Date of Award

Fall 12-2021

Document Type


Degree Name

Doctor of Philosophy (PhD)



Committee Director

Jean R. Delayen

Committee Member

Geoffrey A. Krafft

Committee Member

Riad Suleiman

Committee Member

Sebastian E. Kuhn

Committee Member

Helmut Baumgart


Magnetized electron cooling of the ion beam is one of the major approaches towards obtaining the required high luminosity in the proposed Electron-Ion Collider (EIC). To increase the cooling efficiency, a bunched electron beam with a high bunch charge and high repetition rate is required. However, these features can combine to enhance the collective interactions, such as the space charge effect. A magnetized electron beam was successfully generated at the Thomas Jefferson National Accelerator Facility (JLab) using a compact, 300 kV DC high voltage photo-gun with an inverted insulator geometry and bi-alkali antimonide photocathode. The beam magnetization was characterized using a modest diagnostic beamline to measure beam sizes, rotation angles, and normalized transverse emittance as a function of magnetic field at the photocathode, laser spot size, and gun high-voltage. Simultaneously, simulations were performed using the A Space Charge Tracking Algorithm (ASTRA) and General Particle Tracer (GPT) programs. Further, sustained high average current magnetized beam up to 28 mA was demonstrated, and the photocathode lifetime for different magnetized electron beam currents was investigated.

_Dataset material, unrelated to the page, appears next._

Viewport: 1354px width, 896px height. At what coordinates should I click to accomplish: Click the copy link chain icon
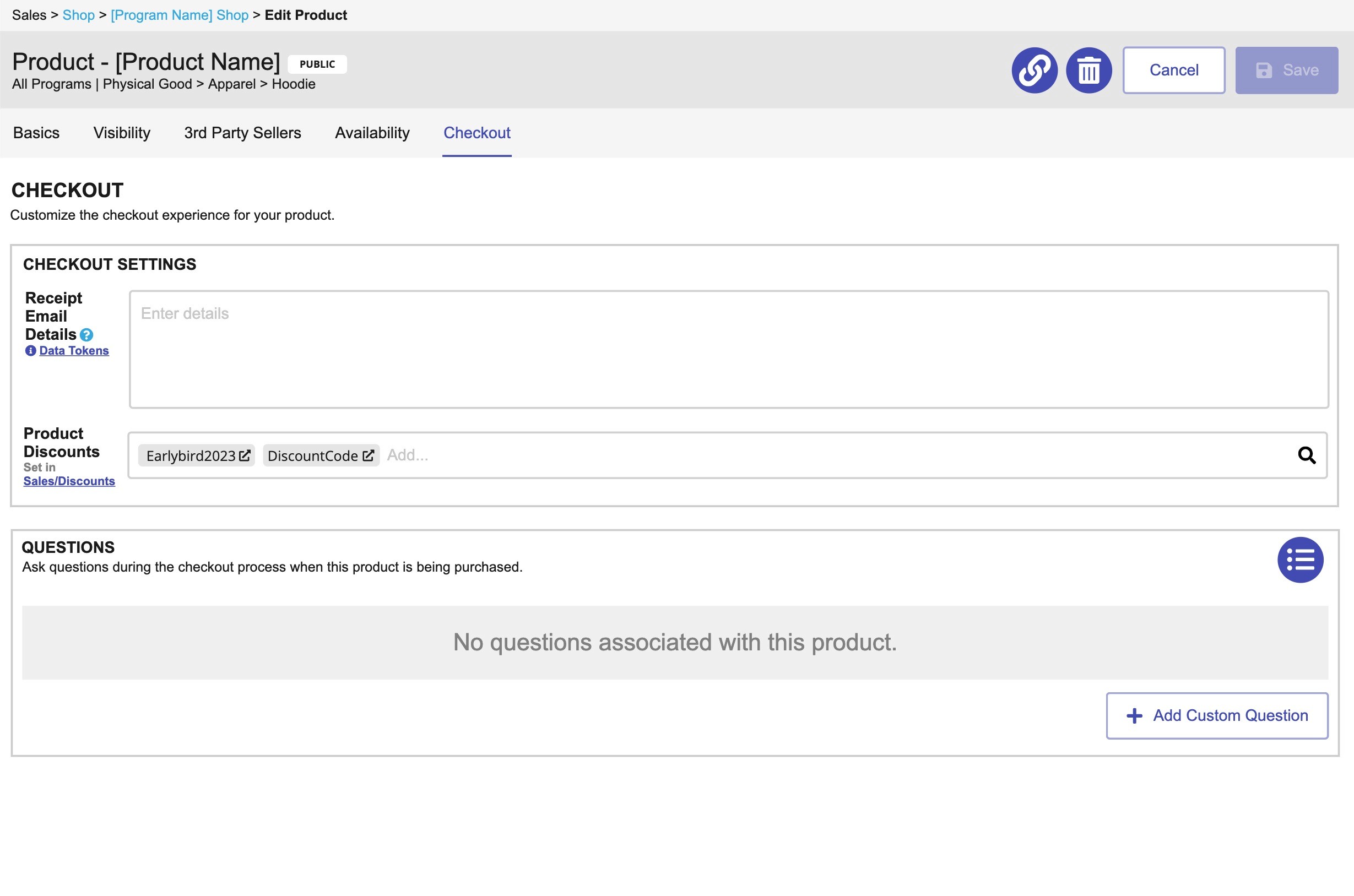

In the second part of the project, the space charge effect in low-energy magnetized electron beams was studied and compared with GPT simulations. The high bunch charge studies showed evidence of space charge current limitations starting at 0.3 nC and limited the maximum delivered bunch charge to 0.7 nC. To reach the high bunch charge goal of a few nC, the existing DC photo-gun design was modified using CST Studio Suite’s electromagnetic field solver, and a way to cancel the beam deflection exerted by the non-symmetric nature of the inverted insulator photo-gun geometry was discovered. This thesis presents a detailed description of the generation, characterization, and simulation of high current, high bunch charge magnetized electron beams at JLab, as well as the modified photo-gun design. Together with measurements and simulations, the purpose of this thesis is to provide a solid background on the theoretical aspects and the experimental challenges associated with magnetized electron beams for accelerator applications.